还有一个工具箱(minfunc)到资源下载。最后得到的识别率为:92.057%。但是不是每次跑出来的程序都是这个识别率,因为参数是随机产生的。
三、SAE-Logistic分类
SAE全称为Sparse Auto Encoder,是加了一层自学习层进一步提取特征,因为邮件中每个词的出现可能存在某种关联,然后再分类,这也是神经网络提取特征。
可以参考这篇文献:http://nlp.stanford.edu/~socherr/sparseAutoencoder_2011new.pdf
%STEP 2: 初始化参数和load数据
clear all;
clc;
load('D:\机器学习课程\作业三\spamData.mat');
Xtrain=Xtrain';
ytrain(ytrain==0) = 2;
Xtest=Xtest';
ytest(ytest == 0) = 2; % Remap 0 to 10
inputSize = 57;
numLabels = 2;
a=[57 50 45 40 35 30 25 20 15 10 5];
sparsityParam = 0.1;
lambda = 3e-3; % weight decay parameter
beta = 3; % weight of sparsity penalty term
numClasses = 2; % Number of classes (MNIST images fall into 10 classes)

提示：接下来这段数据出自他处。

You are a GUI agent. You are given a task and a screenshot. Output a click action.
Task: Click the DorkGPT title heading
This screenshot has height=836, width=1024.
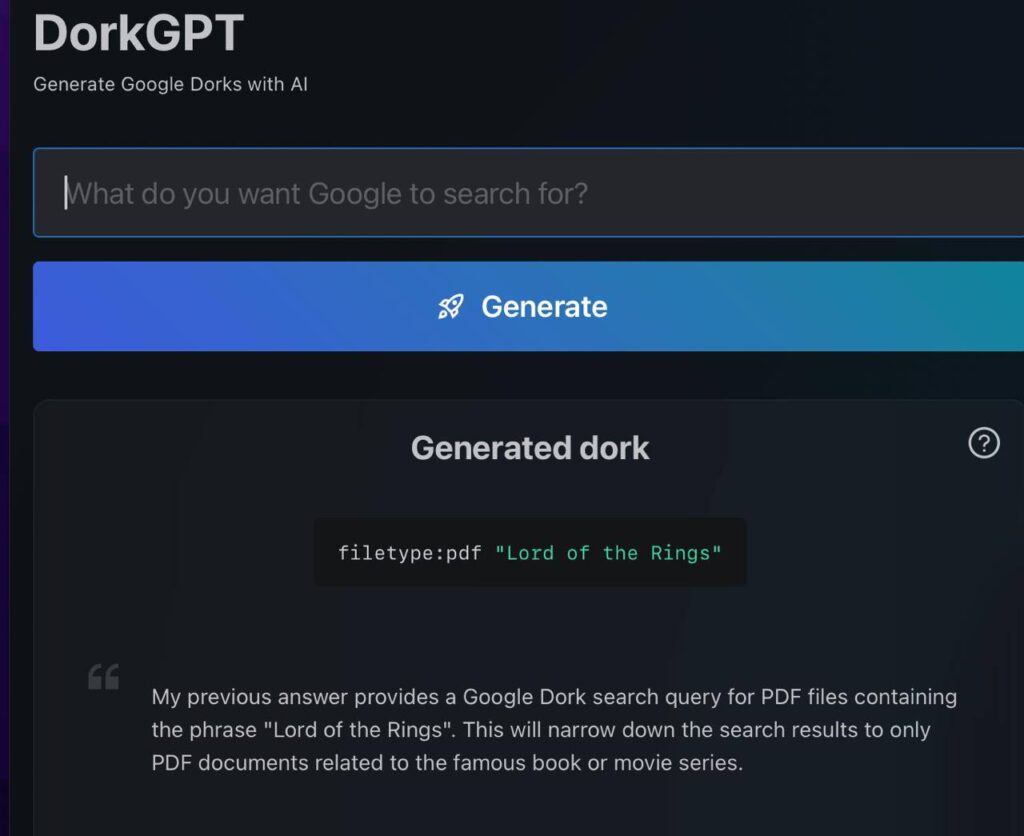pos(139,34)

lambda = 1e-4; % Weight decay parameter
%% ======================================================================
%STEP 2: 训练自学习层SAE
for i=1:11
hiddenSize = a(i);
theta = initializeParameters(hiddenSize, inputSize);
%-------------------------------------------------------------------
opttheta = theta;
addpath minFunc/
options.Method = 'lbfgs';
options.maxIter = 400;
options.display = 'on';
[opttheta, loss] = minFunc( @(p) sparseAutoencoderCost(p, ...

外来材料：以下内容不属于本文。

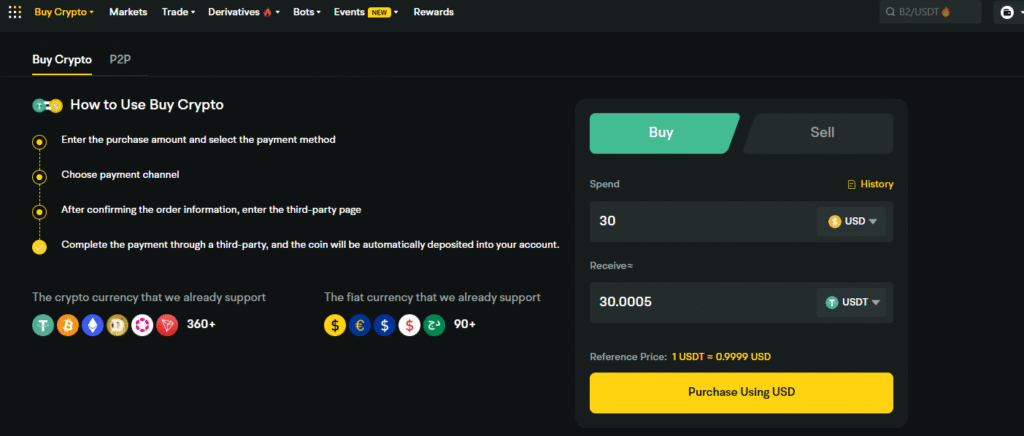The width and height of the screenshot is (1024, 436).
Task: Select the Buy toggle
Action: pos(661,133)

inputSize, hiddenSize, ...
lambda, sparsityParam, ...
beta, Xtrain), ...
theta, options);
trainFeatures = feedForwardAutoencoder(opttheta, hiddenSize, inputSize, ...
Xtrain);
%% ================================================
%STEP 3: 训练Softmax分类器
saeSoftmaxTheta = 0.005 * randn(hiddenSize * numClasses, 1);
softmaxLambda = 1e-4;
numClasses = 2;
softoptions = struct;
softoptions.maxIter = 500;
softmaxModel = softmaxTrain(hiddenSize,numClasses,softmaxLambda,...

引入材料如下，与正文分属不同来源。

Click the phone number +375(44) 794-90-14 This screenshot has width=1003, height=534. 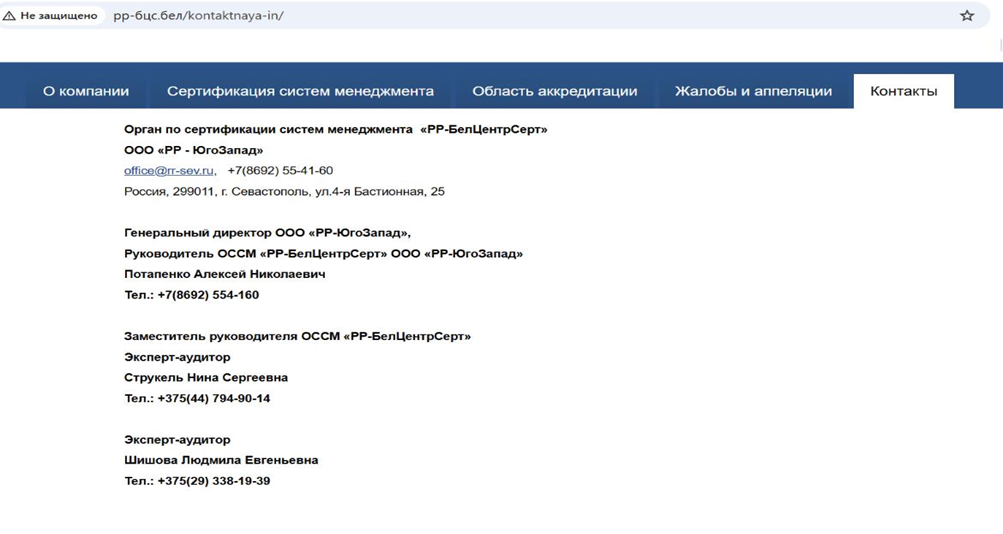point(213,398)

trainFeatures,ytrain,softoptions);
theta_new = softmaxModel.optTheta(:);
%% ============================================================
stack = cell(1,1);
stack{1}.w = reshape(opttheta(1:hiddenSize * inputSize), hiddenSize, inputSize);
stack{1}.b =opttheta(2*hiddenSize*inputSize+1:2*hiddenSize*inputSize+hiddenSize);
[stackparams, netconfig] = stack2params(stack);
stackedAETheta = [theta_new;stackparams];
addpath minFunc/;
options = struct;
options.Method = 'lbfgs';
options.maxIter = 400;
options.display = 'on';
[stackedAEOptTheta,cost] = minFunc(@(p)stackedAECost(p,inputSize,hiddenSize,numClasses, netconfig,lambda, Xtrain, ytrain),stackedAETheta,options);
%% =================================================================
%STEP 4: 测试
[pred] = stackedAEPredict(stackedAEOptTheta, inputSize, hiddenSize, ...
numClasses, netconfig, Xtest);
acc = mean(ytest(:) == pred(:));
fprintf('Accuracy = %0.3f%%\n', acc * 100);
result(i)=acc * 100;
end
stackedAEPredict.m
function [pred] = stackedAEPredict(theta, inputSize, hiddenSize, numClasses, netconfig, data)
softmaxTheta = reshape(theta(1:hiddenSize*numClasses), numClasses, hiddenSize);
stack = params2stack(theta(hiddenSize*numClasses+1:end), netconfig);
depth = numel(stack);
z = cell(depth+1,1);
a = cell(depth+1, 1);
a{1} = data;
for layer = (1:depth)
z{layer+1} = stack{layer}.w * a{layer} + repmat(stack{layer}.b, [1, size(a{layer},2)]);
a{layer+1} = sigmoid(z{layer+1});
end
[~, pred] = max(softmaxTheta * a{depth+1});
end
% You might find this useful
function sigm = sigmoid(x)
sigm = 1 ./ (1 + exp(-x));
end
stackedAECost.m
function [ cost, grad ] = stackedAECost(theta, inputSize, hiddenSize, ...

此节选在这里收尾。